Propagation: Seed, double acid scarify, is difficult, but is the only commercially viable. Air layering has been tried with limited success.

Disease and Pests: Texas root rot in formerly agricultural soils with a pathological history if drainage is poor. The green leaf phenotype can/will be fed upon by caterpillars of a small, white pyralid moth during late summer and fall. The caterpillars are attracted to succulent vegetative growth, so one management key is to not over stimulate your Texas mountain laurel shrubs with extra water and fertilizer in an attempt to speed their growth, although the summer monsoon will often cause a late summer season flush of succulent growth. Severe infestations of the catepillars may be treated with treatments of Bacillus thuringiensis, a bacterial biological control agent that only kills the pest. On smaller plants, inspect and remove the catepillars by hand or with the water spray from a garden hose. The gray leaf phenotype of Texas mountain laurel appears to be mostly immune to caterpillar attack.

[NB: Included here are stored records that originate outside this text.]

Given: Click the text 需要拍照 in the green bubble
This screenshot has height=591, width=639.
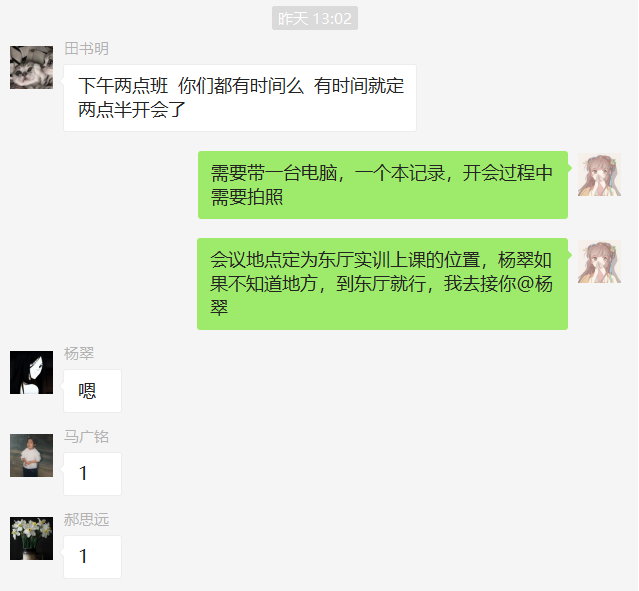Looking at the screenshot, I should (x=247, y=197).
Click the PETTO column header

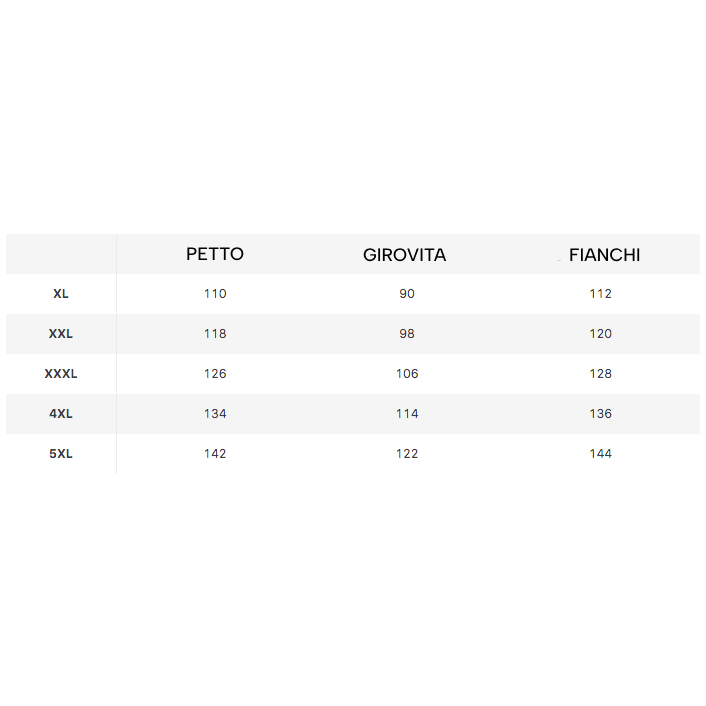[x=215, y=254]
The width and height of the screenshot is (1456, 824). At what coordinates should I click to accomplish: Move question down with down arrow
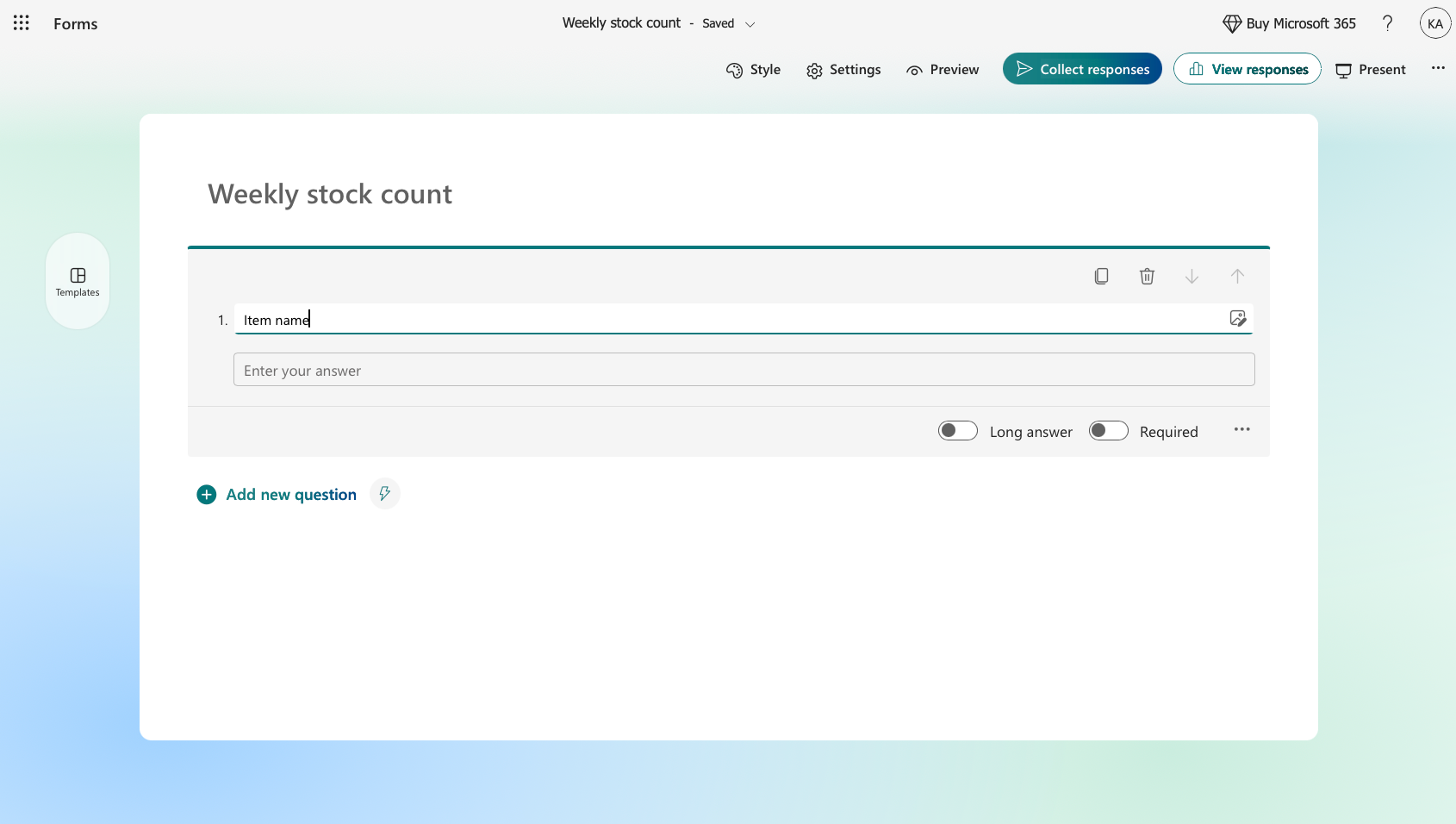[x=1192, y=277]
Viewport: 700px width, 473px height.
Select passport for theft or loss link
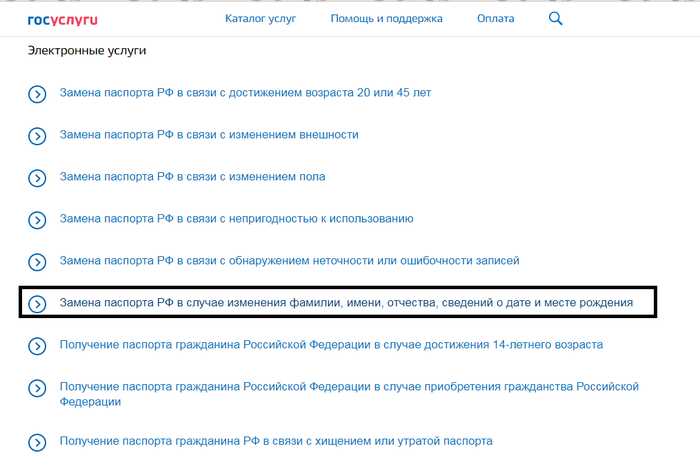276,441
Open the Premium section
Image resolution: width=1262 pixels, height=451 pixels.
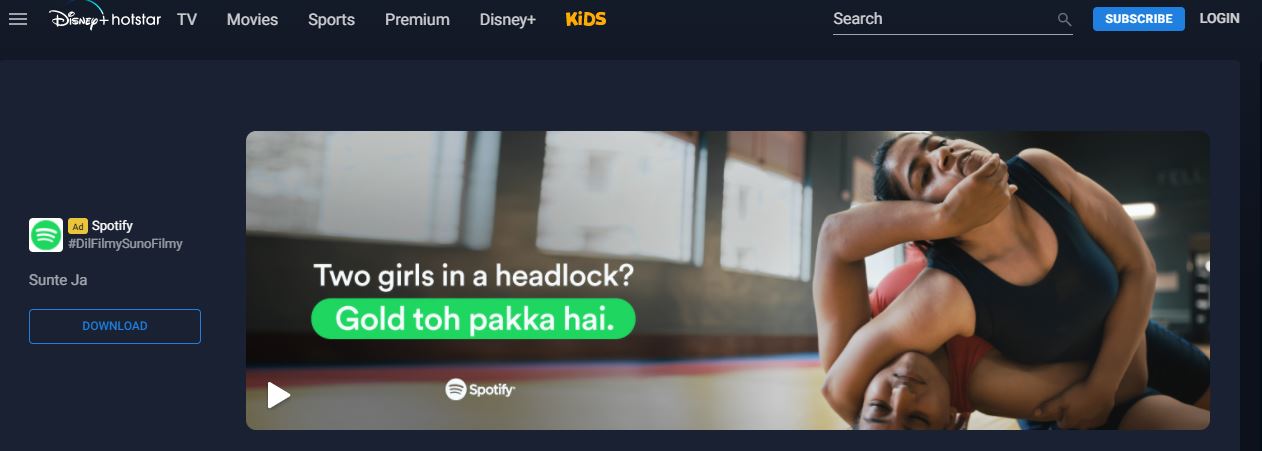417,19
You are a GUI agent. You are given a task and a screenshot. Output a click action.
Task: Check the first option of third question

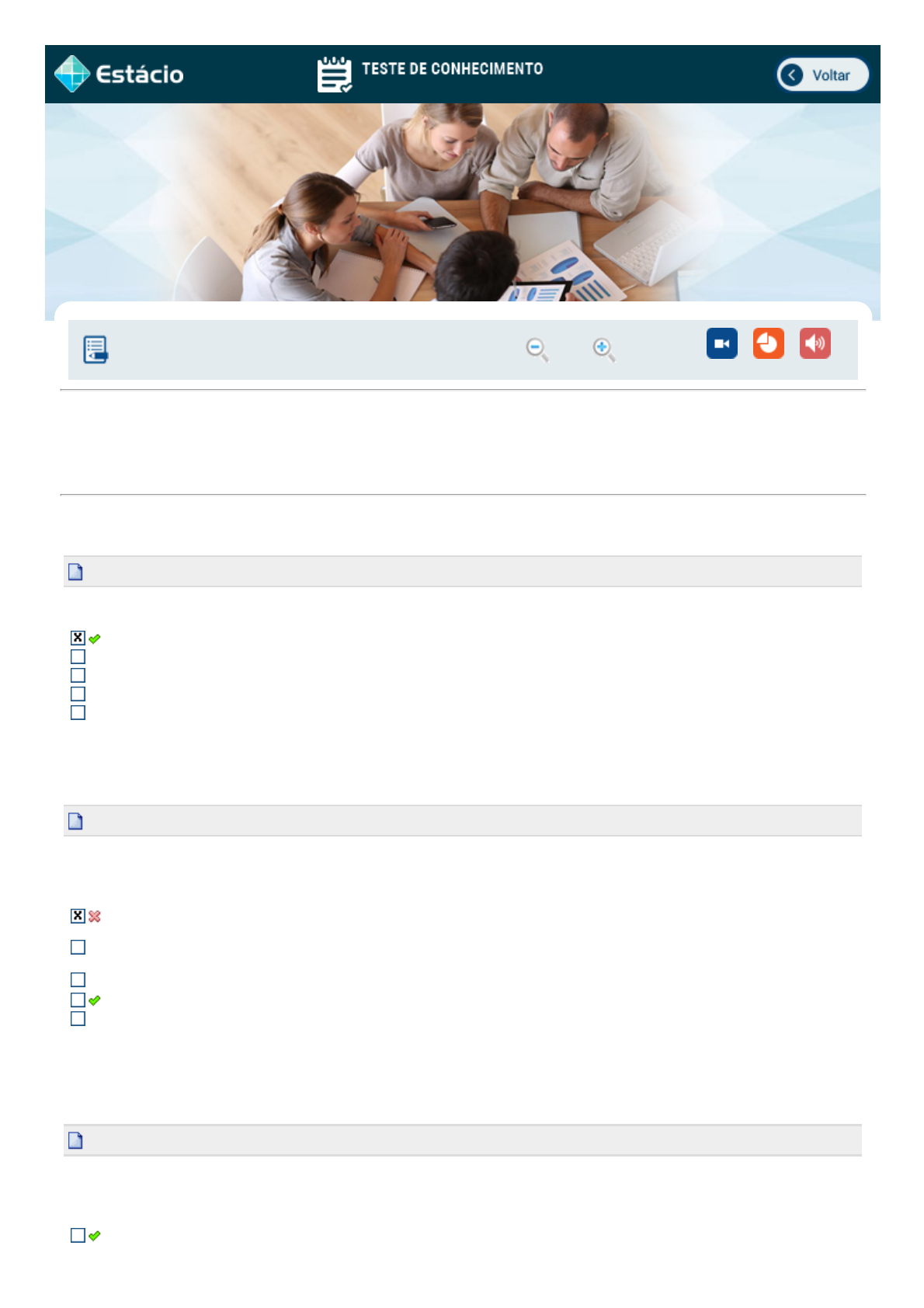[78, 1235]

Additional comments: Texas mountain laurel is quite slow growing and difficult to field dig and transplant. For landscape use, it is best to transplant larger 5- or 15-gallon nursery container stock into the landscape. In the end though this is a truly wonderful and beautiful large shrub to small tree for many mesic or desert urban landscapes. For Phoenix landscapes, I prefer use of the 'silver' leaf phenotype due to its lesser tendency to suffer caterpillar damage during late summer.

Ethnobotany notes: American natives used the mescalbeans of Texas mountain laurel in many ways ranging from trade to jewelry and spiritual ceremonies.